Action of an RNA site at a distance: role of the nut genetic signal in transcription antitermination by phage-lambda N gene product.

The N gene product of Escherichia coli phage lambda is a transcriptional activator that captures the host RNA polymerase and modifies it to a termination-resistant form, permitting gene expression in two large polycistronic operons of the phage genome. Antitermination in vitro requires at least one host factor called NusA, which directly binds the N protein as well as RNA polymerase, and also a transcribed cis-acting site known as nut, within which lies the hypothesized N-recognition signal, boxB. BoxB is an interrupted palindrome capable of forming a hairpin in the mRNA. Inhibition studies with complementary DNA oligonucleotides provide evidence for a direct role of the boxB hairpin in antitermination. Kinetic studies of transcript elongation reveal that the boxB hairpin does not induce an appreciable pause to hold polymerase captive for engagement by N and NusA. Moreover, the efficiency of antitermination remains virtually the same whether N and NusA are added early, prior to nut site transcription, or added later, after the polymerase has already transcribed past the nut site.

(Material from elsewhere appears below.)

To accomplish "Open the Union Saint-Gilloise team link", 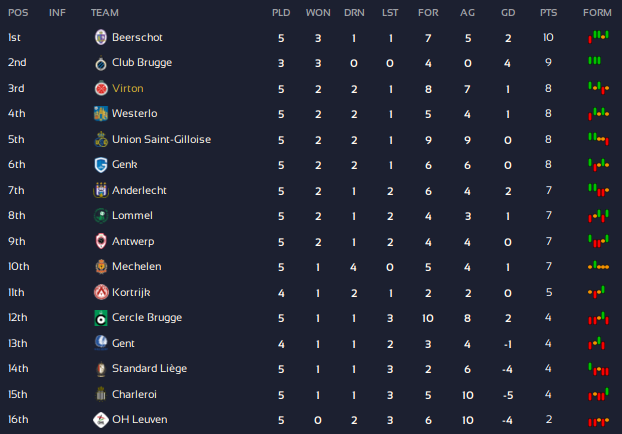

After transcription of the nut site, RNA polymerase remains susceptible to modification by N and NusA for an appreciable amount of time and distance, and the nut site DNA becomes dispensable for this modification. These results lead to the hypothesis that the boxB RNA hairpin acts in a manner analogous to the DNA enhancers, binding N and mediating a productive polymerase-NusA-N interaction by mRNA looping.